The CD’s main work, Hoist’s The Planets, is beautifully conceived for two pianos. There are some advantages to hearing the work in this version over the orchestral one. First of all, elements of the work’s construction become clearer. Secondly, when performed by fine artists such as Goldstone and Clemmow, the work retains both a precision and a flexibility that even the greatest orchestras cannot match. Details become more sharply etched, while interpretive decisions regarding rhythm and tempo are achieved with greater authority. The present performance ranks with Georgia and Louise Mangos’s CDs of Liszt’s two-piano versions of his symphonic poems as among the finest keyboard renditions of an orchestral work that I ever have heard.

Goldstone and Clemmow’s “Mars” features incisive rhythms, a reminder that The Rite of Spring was new music at this time. The dynamic gradations here are chilling. The delicate tracery and celestial harmonies in “Venus” resemble Ravel, with whom Hoist’s great friend Vaughan Williams studied. “Mercury” shows Mendelssohnian influences, in other words fairy music. We can hear bits of Morse code-influenced piano repetitions for this Winged Messenger.

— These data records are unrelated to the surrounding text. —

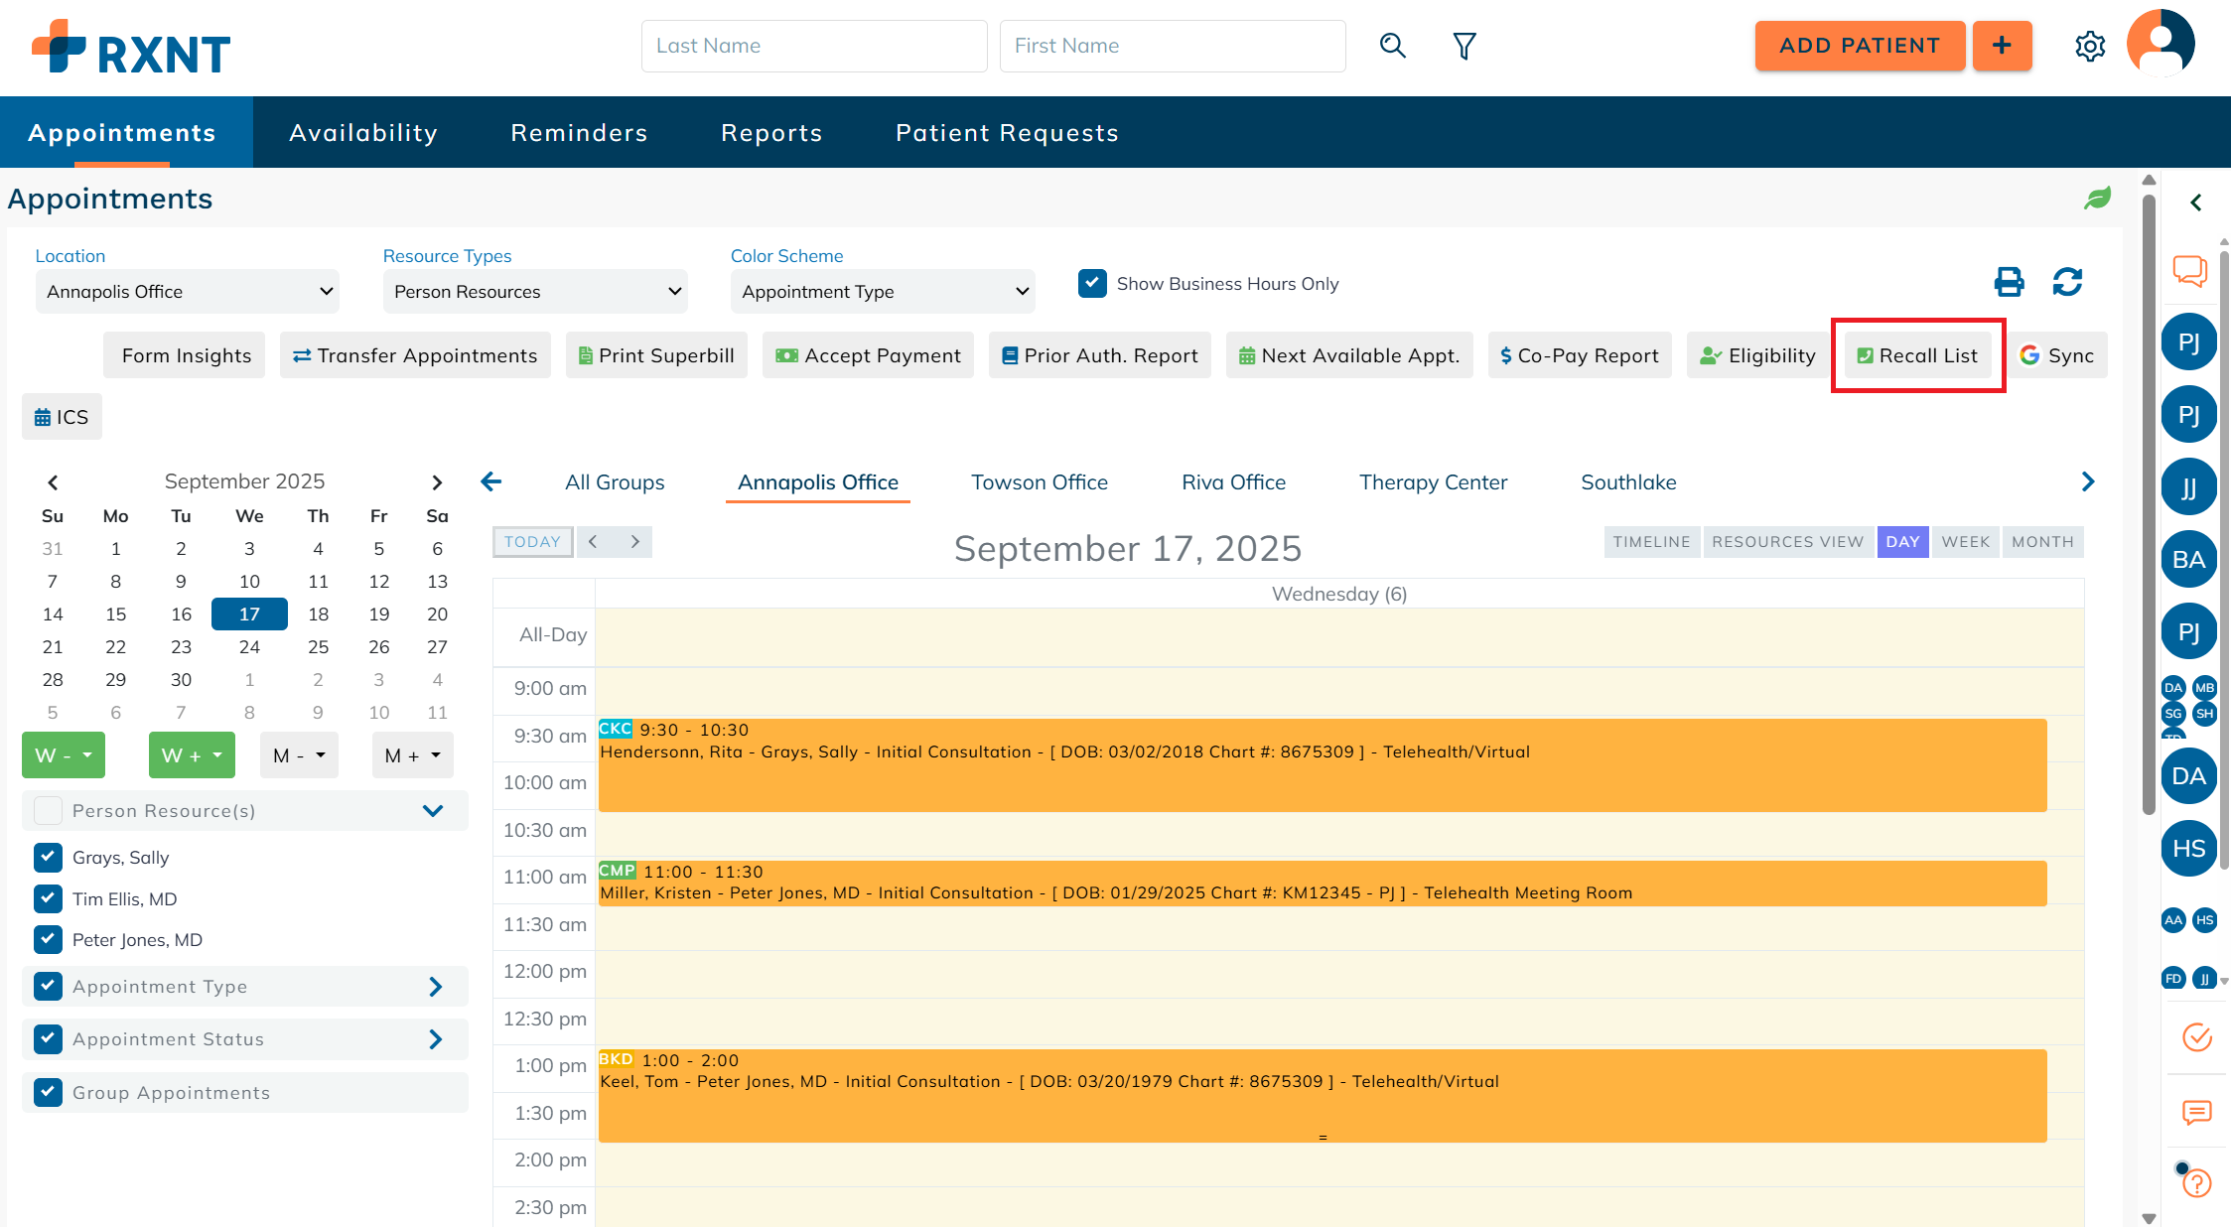Click the green leaf icon
This screenshot has width=2231, height=1227.
[2097, 199]
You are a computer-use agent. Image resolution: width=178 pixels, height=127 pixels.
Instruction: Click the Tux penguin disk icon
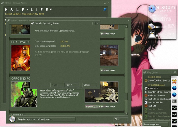tap(152, 34)
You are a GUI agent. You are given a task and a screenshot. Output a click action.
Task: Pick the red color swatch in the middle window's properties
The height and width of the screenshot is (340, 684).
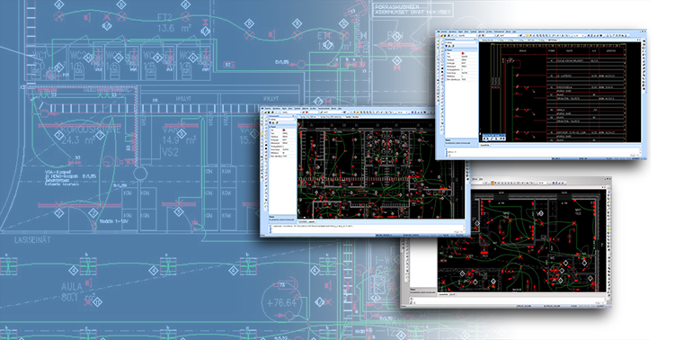tap(284, 130)
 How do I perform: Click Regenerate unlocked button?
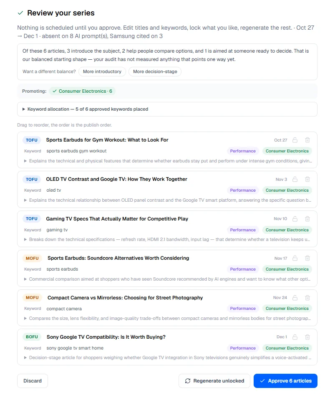click(214, 381)
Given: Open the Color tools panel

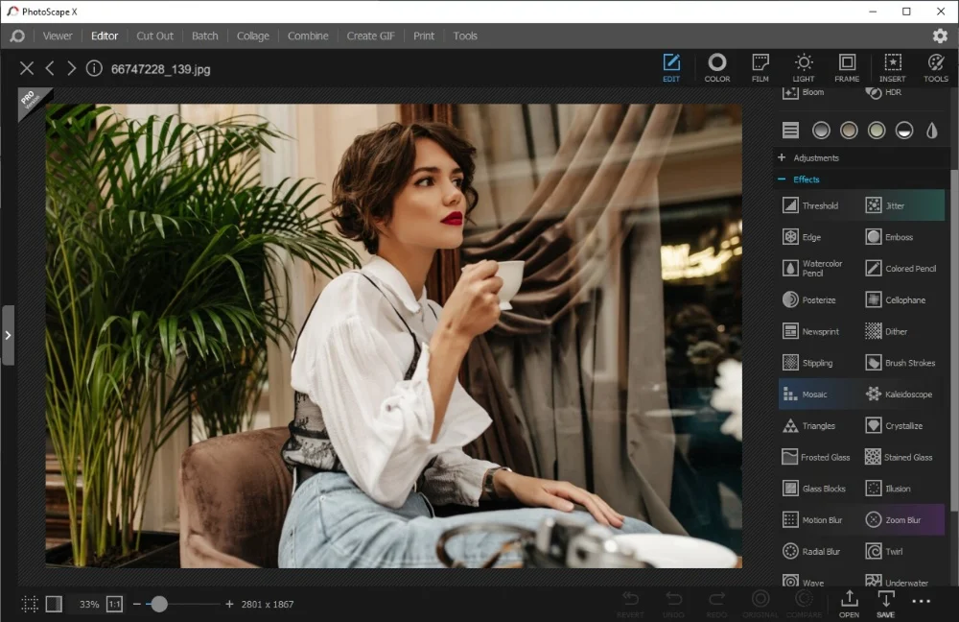Looking at the screenshot, I should pos(716,67).
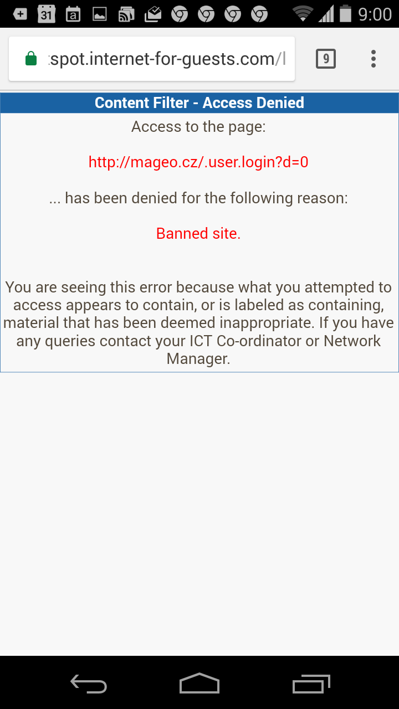Tap the Android home navigation button
399x709 pixels.
(200, 684)
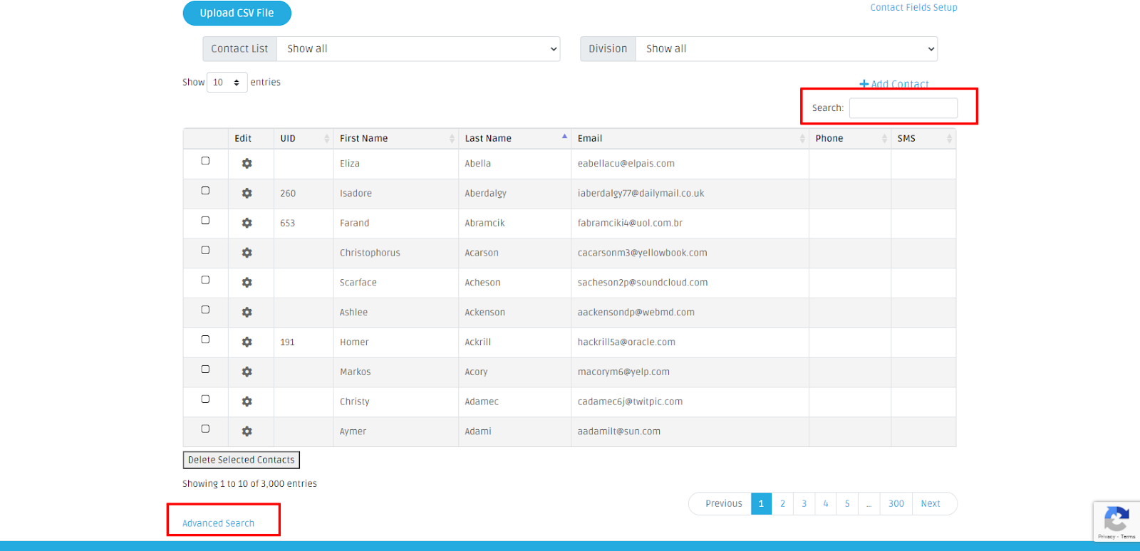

The first tune in “Jupiter,” with its rocking rhythm, almost sounds like a music hall number—suitable for the Bringer of Jollity. The famous hymn tune begins softly and strikingly, before building to its crescendo. The opening figures in “Saturn” convey a superb sense of desolation. The subsequent death march reach­es its catastrophe, ending in an image of cosmic emptiness. “Uranus” features rhythms that Vaughan Williams would borrow nearly 40 years later for his Sinfonia Antartica, another work about the extremes of nature. The tune in “Uranus” almost could be an Elizabethan dance. The quiet piano fig­urations in “Neptune” convey a broad feeling of space. This music is not far from the bird song melodies of Messiaen.

This is my first exposure to the piano team of Goldstone and Clemmow, and it certainly makes me want to hear more from them. They possess subtlety, power, elegance, and intellect. The 1996 sound engineering holds up well, with fine spatial definition in the two-piano works. A more recent recording might have provided a bit of extra presence to the piano tone. As often as I’ve heard The Planets, I still think this recording reveals elements of the piece that no number of orchestral rendi­tions can attain. This CD deserves to reach an audience well beyond that of lovers of obscure two-piano literature.